Answer these questions from the transcript on boosting voter turnout:
(a) In the letter to Ramesh, what is described as secret?
(b) What does the letter say has been included below?
(c) What does Nathaniel say about not being a certain kind of person?

# [Selection]
— START —
Jacquelyn and Ramesh: Hmm.

Nathaniel
Simply say that. Or we’ll send a letter to you, Ramesh,and we’ll say, “Ramesh, I want to remind you that who you vote for is secret, but whether you vote or not is public record. In fact, you’ll see below that we’ve included a copy of your public voting history.” [Laughter] Right! We really turn the screws! But what’s amazing is this stuff sends turnout through the roof. I’m not a policy guy (I sound silly even saying this to the two of you) but we all know that the climate crisis is not a small thing and if using some of these peer pressure and social pressure and behavioral science techniques can get hundreds of thousands of environmentalist to start voting, you’re damn right I’m going to use them. Absolutely.
— END —
(Records)
— START —
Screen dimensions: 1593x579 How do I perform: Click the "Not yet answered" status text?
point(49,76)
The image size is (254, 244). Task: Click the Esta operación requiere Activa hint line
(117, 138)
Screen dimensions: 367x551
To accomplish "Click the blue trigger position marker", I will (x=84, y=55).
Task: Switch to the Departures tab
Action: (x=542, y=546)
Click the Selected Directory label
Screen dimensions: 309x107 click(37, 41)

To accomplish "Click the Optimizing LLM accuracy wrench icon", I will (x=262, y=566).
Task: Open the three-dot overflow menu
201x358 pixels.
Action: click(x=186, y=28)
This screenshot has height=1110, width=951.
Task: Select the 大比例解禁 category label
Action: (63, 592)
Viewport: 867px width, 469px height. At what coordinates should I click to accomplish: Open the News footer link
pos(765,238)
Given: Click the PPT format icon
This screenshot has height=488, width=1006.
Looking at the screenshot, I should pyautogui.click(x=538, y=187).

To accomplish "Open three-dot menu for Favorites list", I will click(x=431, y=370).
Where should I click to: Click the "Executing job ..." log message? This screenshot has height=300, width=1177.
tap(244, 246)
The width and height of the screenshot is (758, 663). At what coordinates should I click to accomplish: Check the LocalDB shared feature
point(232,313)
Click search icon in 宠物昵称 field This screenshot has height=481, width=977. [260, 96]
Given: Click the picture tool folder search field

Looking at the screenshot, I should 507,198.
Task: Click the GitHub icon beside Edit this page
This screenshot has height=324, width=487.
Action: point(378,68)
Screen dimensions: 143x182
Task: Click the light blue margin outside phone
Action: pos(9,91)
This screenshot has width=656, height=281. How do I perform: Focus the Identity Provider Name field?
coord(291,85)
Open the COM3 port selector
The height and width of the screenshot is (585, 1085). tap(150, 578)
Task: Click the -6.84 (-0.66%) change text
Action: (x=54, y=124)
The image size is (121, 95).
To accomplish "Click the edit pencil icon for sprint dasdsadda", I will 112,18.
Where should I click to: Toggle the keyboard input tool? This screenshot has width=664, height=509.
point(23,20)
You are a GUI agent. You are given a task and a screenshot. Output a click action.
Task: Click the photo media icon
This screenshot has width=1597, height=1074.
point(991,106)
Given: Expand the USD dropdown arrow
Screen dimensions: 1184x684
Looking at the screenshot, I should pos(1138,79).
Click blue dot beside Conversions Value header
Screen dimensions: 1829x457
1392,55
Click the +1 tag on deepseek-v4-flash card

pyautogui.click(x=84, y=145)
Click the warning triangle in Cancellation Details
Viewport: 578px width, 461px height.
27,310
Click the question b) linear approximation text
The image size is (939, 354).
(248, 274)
— END —
# [Finished exercise]
(a) Who Ramesh votes for.
(b) A copy of Ramesh's public voting history.
(c) Nathaniel is not a policy guy.